This paperback reprint of the 2007 Praeger (Greenwood Publishing) hardback provides an overview of athletic, sporting, and sport-like activities in several world cultures before the modern era. Crowther includes activities in China, Japan, Korea, the Ancient Near East, Egypt, the Minoans, the Greeks, Etruscans, Romans, and Byzantines. In addition, he provides brief expository essays on women in sport, the Mesoamerican ball-game, and three sporting “heroes,” one each from Greece, Rome, and Byzantium.
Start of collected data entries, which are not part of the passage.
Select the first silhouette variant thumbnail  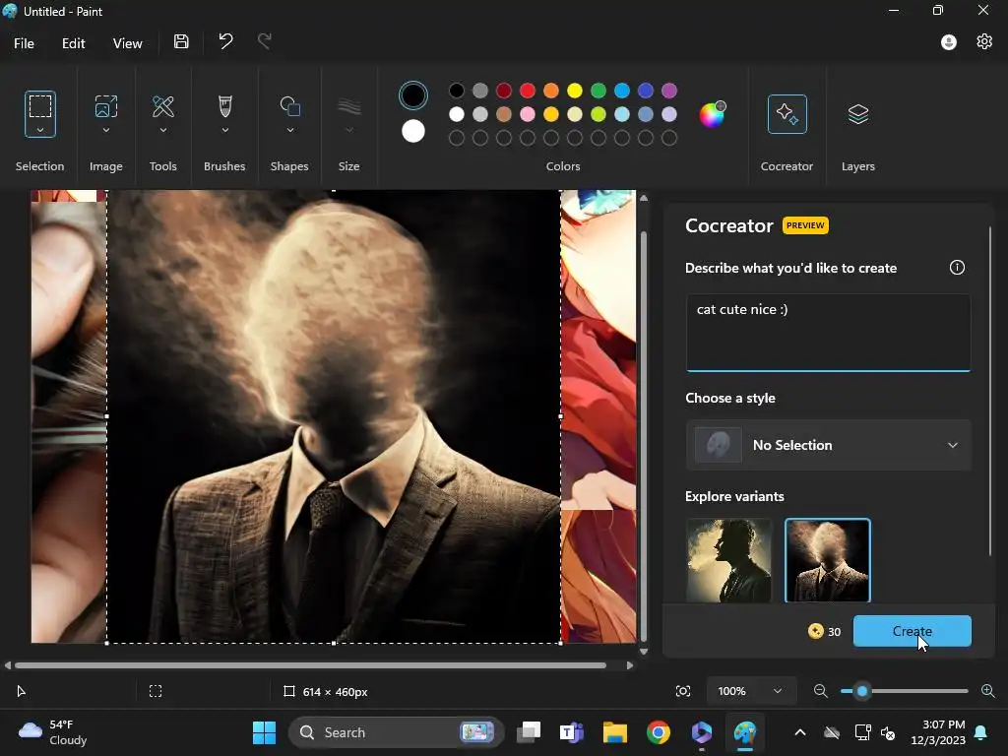tap(728, 560)
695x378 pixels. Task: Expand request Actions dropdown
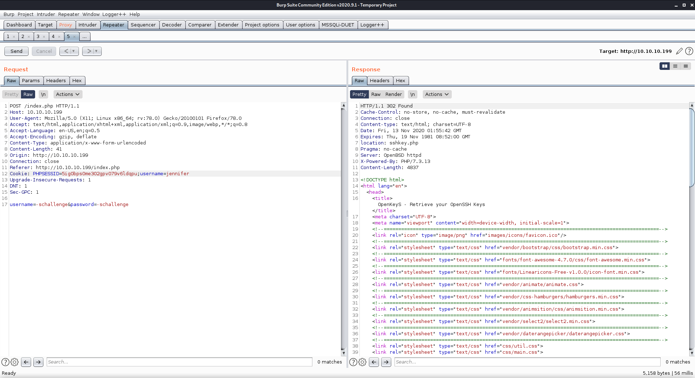click(x=68, y=94)
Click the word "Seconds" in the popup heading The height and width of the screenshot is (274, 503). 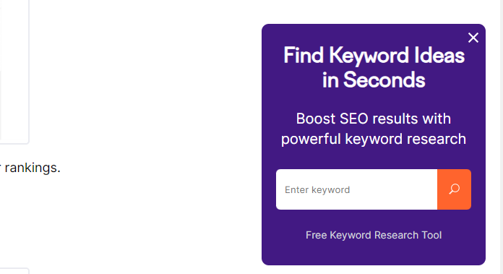(x=384, y=80)
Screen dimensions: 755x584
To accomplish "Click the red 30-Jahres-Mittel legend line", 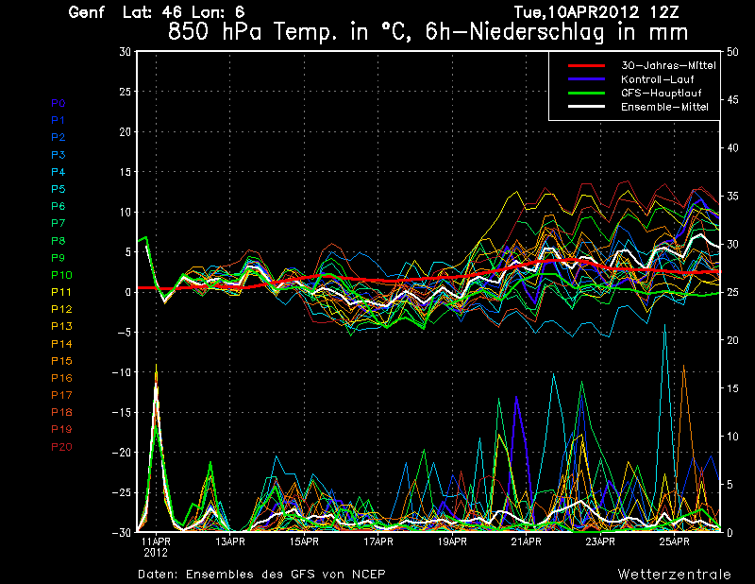I will click(x=585, y=65).
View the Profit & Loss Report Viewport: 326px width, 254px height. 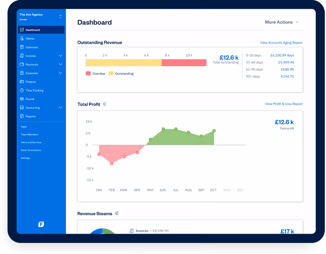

Although the book is heavily focused on the athletic activity of ancient Greece and Rome, Crowther admirably includes non-Western pre-modern cultures in his discussion. This inclusivity proves to be one of the book’s strongest points as it provides remarkable breadth in its description of sport in many world locations. For example, Crowther describes athletic and recreational culture in Asia, including martial arts, equestrian sports, ballgames, board games, and other competitive activities. Also of interest are the explanations of belt-wrestling in ancient Sumer, weightlifting contests among the Hittites, and the Mesoamerican ball-games. These topics, often omitted from treatments of “ancient” sport, provide the reader with an appreciation for sport as a widespread, if not universal human phenomenon. This is no small achievement for such a brief text.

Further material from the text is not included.